**DATA EXTRACT**
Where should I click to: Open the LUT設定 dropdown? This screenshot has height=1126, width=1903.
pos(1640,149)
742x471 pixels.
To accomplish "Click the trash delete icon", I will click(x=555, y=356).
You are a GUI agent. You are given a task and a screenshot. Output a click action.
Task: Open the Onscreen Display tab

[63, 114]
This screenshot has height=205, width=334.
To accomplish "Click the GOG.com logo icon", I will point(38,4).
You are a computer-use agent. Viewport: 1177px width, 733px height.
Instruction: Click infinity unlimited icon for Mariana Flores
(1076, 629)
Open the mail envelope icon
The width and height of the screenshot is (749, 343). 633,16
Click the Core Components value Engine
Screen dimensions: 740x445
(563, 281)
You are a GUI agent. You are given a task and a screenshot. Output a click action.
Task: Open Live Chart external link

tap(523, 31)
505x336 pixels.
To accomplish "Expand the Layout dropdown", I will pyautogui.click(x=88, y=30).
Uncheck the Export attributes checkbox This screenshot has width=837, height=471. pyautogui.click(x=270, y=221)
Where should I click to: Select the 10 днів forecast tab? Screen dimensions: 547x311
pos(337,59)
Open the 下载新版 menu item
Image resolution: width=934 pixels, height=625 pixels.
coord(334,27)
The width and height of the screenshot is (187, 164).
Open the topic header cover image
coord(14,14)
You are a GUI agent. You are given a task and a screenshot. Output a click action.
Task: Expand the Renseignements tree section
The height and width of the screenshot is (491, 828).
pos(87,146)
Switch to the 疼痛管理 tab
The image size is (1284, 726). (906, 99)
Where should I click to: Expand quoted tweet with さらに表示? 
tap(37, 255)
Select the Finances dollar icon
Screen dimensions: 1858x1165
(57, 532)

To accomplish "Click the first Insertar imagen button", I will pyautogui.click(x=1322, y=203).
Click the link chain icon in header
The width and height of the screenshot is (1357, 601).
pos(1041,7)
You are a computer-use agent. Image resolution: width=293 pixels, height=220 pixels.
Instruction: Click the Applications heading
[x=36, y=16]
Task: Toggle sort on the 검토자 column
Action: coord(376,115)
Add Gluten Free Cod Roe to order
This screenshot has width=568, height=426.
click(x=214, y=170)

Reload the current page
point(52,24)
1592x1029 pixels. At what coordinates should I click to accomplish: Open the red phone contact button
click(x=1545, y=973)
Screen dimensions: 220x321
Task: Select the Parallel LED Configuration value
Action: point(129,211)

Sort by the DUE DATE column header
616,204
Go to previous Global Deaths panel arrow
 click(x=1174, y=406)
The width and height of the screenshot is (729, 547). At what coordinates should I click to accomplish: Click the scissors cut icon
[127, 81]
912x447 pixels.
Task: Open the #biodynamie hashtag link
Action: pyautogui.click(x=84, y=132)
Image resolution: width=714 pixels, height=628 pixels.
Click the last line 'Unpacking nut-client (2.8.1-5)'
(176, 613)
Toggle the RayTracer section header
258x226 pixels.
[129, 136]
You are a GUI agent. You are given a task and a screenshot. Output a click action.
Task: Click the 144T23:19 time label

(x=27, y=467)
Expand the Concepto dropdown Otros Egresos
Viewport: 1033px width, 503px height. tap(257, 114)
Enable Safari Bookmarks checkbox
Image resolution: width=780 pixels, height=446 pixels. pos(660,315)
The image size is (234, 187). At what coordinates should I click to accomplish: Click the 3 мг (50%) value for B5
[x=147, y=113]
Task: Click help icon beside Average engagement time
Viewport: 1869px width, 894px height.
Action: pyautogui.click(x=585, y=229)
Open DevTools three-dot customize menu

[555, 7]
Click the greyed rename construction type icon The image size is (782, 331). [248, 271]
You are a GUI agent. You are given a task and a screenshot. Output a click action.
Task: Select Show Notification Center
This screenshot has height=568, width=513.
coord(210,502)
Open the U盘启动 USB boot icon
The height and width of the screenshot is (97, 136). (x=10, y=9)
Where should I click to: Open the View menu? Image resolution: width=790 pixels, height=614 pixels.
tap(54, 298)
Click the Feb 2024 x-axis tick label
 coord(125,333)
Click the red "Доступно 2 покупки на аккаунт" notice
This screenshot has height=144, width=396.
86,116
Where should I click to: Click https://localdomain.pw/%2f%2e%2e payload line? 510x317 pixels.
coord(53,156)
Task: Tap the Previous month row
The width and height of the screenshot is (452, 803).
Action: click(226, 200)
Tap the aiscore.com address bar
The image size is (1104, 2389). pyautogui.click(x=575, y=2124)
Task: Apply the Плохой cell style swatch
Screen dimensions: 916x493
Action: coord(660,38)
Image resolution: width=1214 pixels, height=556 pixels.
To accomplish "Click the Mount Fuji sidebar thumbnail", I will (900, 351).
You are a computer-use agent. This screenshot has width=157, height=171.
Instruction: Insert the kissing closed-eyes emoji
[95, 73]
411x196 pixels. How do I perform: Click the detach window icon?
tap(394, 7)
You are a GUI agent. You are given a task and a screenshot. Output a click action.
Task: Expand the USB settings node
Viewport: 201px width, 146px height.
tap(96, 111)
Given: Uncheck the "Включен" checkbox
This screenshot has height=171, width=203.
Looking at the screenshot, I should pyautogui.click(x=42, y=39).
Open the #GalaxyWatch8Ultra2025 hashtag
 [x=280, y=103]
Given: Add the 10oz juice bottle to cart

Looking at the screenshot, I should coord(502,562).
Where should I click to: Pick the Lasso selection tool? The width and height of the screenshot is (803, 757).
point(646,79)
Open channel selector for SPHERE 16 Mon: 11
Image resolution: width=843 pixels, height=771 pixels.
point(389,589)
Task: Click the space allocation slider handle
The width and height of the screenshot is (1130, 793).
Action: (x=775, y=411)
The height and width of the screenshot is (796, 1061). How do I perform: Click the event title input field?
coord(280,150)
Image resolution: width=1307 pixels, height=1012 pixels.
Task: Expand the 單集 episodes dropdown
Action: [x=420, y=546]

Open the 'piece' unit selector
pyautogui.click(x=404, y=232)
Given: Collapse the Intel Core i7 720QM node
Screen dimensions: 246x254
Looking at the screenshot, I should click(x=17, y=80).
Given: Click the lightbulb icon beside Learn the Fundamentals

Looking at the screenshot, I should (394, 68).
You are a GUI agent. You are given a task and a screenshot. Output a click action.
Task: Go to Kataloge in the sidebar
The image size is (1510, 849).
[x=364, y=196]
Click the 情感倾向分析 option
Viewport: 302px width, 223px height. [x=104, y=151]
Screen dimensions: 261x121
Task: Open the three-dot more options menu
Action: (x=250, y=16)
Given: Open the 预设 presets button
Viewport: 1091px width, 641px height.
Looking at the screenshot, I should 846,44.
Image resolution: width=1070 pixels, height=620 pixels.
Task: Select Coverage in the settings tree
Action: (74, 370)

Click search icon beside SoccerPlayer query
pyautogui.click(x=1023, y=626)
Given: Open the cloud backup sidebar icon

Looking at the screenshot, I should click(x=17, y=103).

**REQUIREMENT**
Starting with the first line of the material and going on through the line with "Uncheck the Export", write those lines out again with "GUI agent" replaced by "screen assistant" and nothing else changed.

**RESULT FOR THIS EXERCISE**
Where should I click to: Open the LUT設定 dropdown? This screenshot has height=1126, width=1903.
pos(1640,149)
742x471 pixels.
To accomplish "Click the trash delete icon", I will click(x=555, y=356).
You are a screen assistant. You are given a task and a screenshot. Output a click action.
Task: Open the Onscreen Display tab

[63, 114]
This screenshot has height=205, width=334.
To accomplish "Click the GOG.com logo icon", I will point(38,4).
You are a computer-use agent. Viewport: 1177px width, 733px height.
Instruction: Click infinity unlimited icon for Mariana Flores
(1076, 629)
Open the mail envelope icon
The width and height of the screenshot is (749, 343). 633,16
Click the Core Components value Engine
Screen dimensions: 740x445
(563, 281)
You are a screen assistant. You are given a task and a screenshot. Output a click action.
Task: Open Live Chart external link

tap(523, 31)
505x336 pixels.
To accomplish "Expand the Layout dropdown", I will pyautogui.click(x=88, y=30).
Uncheck the Export attributes checkbox This screenshot has width=837, height=471. pyautogui.click(x=270, y=221)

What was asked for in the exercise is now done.